KB sync
Hello everyone. I have set my Knowledge base to update daily. Whenever it does refresh it deletes my matedata that were attached to that source. Is there a way to keep the metadata? Thanks
11 Replies
At the moment the automatic “Daily Sync” for URL-based Knowledge-Base sources works by completely replacing the document each time it crawls the page. Because the document is recreated, any metadata you had previously written to the document / its chunks is also replaced.
What you can do today
1. Keep the daily sync turned on, but re-apply the metadata right after each refresh with the Management API:
- PATCH
/v1/knowledge-base/docs/{documentID}
to update the whole document’s metadata, or
- PATCH /v1/knowledge-base/docs/{documentID}/chunk/{chunkID}
if you only need to tag specific chunks.
2. Turn off the automatic sync and instead run your own scheduled script that
a) PUT /v1/knowledge-base/docs/{documentID}/upload
(re-upload the URL) including the same metadata in the request body, or
b) uploads a fresh document and deletes the old one—again supplying metadata in the same call.

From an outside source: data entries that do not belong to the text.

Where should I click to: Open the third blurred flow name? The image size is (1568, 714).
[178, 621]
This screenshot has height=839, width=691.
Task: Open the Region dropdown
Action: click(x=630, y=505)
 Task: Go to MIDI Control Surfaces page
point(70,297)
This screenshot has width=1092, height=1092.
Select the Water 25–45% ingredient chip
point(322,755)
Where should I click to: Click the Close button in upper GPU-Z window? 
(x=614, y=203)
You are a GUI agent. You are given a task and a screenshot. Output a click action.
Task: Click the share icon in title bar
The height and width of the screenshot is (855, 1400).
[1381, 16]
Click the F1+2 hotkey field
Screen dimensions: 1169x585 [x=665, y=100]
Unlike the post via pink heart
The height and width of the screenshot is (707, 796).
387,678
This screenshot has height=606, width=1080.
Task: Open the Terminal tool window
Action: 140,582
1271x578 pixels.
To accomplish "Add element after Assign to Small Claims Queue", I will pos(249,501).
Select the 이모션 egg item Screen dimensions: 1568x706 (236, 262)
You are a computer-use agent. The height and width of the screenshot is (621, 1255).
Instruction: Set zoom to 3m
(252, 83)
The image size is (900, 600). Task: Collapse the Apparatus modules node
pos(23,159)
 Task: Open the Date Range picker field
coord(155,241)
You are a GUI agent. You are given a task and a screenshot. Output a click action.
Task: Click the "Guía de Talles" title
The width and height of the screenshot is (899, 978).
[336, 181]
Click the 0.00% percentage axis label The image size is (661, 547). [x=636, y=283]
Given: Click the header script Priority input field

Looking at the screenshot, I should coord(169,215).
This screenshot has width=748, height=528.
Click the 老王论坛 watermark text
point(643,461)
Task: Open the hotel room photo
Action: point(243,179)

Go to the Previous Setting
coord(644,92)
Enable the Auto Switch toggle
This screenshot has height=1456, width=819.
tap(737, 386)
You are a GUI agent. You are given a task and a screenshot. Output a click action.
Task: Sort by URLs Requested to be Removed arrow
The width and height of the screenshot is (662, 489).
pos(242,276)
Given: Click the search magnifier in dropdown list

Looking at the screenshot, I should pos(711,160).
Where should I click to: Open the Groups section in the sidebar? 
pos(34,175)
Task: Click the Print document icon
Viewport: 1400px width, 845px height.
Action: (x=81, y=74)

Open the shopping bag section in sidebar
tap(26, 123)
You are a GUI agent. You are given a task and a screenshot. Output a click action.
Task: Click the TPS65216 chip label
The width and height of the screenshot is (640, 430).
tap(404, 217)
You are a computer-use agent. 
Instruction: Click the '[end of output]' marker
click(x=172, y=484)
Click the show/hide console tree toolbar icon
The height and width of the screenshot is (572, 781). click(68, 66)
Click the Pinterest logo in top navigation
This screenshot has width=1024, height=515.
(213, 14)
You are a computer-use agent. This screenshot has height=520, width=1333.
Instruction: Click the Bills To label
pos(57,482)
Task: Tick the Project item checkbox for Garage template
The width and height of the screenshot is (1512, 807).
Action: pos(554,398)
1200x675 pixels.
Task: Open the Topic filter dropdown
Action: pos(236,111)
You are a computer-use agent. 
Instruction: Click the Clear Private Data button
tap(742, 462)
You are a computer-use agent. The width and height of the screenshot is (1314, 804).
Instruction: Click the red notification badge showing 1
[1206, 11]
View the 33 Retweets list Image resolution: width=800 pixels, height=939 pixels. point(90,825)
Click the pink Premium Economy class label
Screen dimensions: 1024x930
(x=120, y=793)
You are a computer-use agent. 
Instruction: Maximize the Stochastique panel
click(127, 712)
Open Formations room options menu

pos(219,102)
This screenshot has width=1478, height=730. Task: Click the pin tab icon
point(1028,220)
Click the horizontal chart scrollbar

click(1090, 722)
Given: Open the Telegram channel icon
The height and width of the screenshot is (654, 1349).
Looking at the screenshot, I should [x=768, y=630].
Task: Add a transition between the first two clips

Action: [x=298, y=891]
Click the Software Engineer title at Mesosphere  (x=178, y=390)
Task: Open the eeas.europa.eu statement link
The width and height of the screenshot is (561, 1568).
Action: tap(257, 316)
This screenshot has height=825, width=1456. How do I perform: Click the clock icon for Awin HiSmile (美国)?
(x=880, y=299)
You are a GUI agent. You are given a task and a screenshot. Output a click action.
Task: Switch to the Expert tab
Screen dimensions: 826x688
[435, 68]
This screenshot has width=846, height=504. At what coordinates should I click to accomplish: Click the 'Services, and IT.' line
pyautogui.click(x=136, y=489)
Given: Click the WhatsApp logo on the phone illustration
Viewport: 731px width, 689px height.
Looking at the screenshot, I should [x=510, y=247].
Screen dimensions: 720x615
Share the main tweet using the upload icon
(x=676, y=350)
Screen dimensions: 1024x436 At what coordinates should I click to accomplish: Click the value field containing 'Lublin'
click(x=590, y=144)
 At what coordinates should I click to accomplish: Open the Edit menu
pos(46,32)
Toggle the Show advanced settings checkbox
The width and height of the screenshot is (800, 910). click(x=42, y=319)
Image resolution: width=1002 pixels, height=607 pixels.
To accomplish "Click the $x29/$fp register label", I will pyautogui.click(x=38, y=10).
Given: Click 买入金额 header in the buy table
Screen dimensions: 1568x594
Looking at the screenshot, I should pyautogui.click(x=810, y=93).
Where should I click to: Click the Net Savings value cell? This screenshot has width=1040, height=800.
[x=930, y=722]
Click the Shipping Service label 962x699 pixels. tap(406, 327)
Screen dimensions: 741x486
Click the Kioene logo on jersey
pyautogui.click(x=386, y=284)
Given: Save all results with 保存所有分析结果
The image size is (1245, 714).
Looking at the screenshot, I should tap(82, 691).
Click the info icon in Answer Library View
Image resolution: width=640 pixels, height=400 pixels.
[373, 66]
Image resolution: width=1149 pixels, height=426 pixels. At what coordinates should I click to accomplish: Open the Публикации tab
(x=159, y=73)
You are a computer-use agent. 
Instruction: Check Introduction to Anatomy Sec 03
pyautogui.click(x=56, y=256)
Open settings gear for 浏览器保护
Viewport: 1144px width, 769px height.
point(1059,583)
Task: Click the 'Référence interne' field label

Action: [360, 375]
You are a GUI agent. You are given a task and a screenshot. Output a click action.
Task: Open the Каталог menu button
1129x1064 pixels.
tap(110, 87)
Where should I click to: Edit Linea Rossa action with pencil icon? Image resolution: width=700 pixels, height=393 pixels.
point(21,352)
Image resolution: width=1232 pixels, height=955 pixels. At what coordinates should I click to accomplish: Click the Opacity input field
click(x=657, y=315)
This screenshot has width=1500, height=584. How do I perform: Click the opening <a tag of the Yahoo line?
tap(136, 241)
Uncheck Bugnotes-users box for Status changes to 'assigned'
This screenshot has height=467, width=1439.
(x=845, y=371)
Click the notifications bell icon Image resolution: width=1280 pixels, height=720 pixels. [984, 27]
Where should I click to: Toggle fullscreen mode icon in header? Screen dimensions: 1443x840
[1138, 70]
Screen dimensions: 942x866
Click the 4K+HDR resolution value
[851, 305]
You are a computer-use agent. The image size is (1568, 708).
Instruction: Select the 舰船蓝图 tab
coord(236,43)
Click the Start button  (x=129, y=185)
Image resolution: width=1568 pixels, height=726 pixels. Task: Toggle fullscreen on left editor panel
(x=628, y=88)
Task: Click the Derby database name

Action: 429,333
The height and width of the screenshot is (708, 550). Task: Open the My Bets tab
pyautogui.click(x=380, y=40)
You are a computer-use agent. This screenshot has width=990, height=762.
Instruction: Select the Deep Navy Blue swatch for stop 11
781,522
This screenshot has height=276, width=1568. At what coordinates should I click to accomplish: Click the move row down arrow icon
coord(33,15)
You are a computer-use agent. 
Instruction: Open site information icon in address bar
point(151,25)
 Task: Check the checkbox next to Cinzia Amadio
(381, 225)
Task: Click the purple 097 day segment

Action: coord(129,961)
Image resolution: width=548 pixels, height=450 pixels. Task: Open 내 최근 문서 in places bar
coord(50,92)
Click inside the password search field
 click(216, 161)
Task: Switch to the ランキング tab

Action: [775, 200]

Until metadata-preserving sync is added to the product, one of the two work-arounds above is required.
Docs for reference
• Update Document Metadata – https://developer.voiceflow.com/reference/patch_v1-knowledge-base-docs-documentid
• Update Chunk Metadata – https://developer.voiceflow.com/reference/patch_v1-knowledge-base-docs-documentid-chunk-chunkid
• Replace Document (URL) – https://developer.voiceflow.com/reference/put_v1-knowledge-base-docs-documentid-upload
Feel free to add a feature request in Discord → #feature-requests so the team can track interest in persisting metadata during auto-sync.There is a known bug with the daily update. I saw somewhere VF is looking into it.
Here: https://discord.com/channels/1079548823610871889/1384548571822686329/1392783381120680057
@W. Williams (SFT) that is a different kind of issue.
My issue is that the refresh also delets my metadata. Is it part of the bug or is there a way to fix it on my side?
sorry, I missed that. @NiKo | Voiceflow @Braden (Voiceflow CEO)
Shared with the team so they can investigate 👍🏻
@hrubasek Could you give more details on how you process the docs?
Are you uploading URLs and set a refresh rate from the UI and then add metadata to the docs using the API or do you add URLs+metadata using the API and then set the refresh rate in the UI.
Update: a fix will be released on Monday
@NiKo | Voiceflow thank you!
Fix has been pushed, can you give it another try on your end when you get the chance @hrubasek?
@NiKo | Voiceflow works perfect thanks! Is there a way to restore my metadata? I manually added around 1500 metadata and now it is all gone due to this bug. Thanks for additional help
Sadly not I'm afraid. Were you not using a custom automation to updated the urls + metadata?
If you have a source for the metadata, you can do a quick script the update the docs with them based on the doc URL maybe?
@NiKo | Voiceflow I was not using any automation or scrypts. I am not really experienced in this thing just yet. If someone could help me do this I would really appreciate it since I really dont want to do all that manually again due to this bug...
Do you have a list of URLs along with their associated metadata?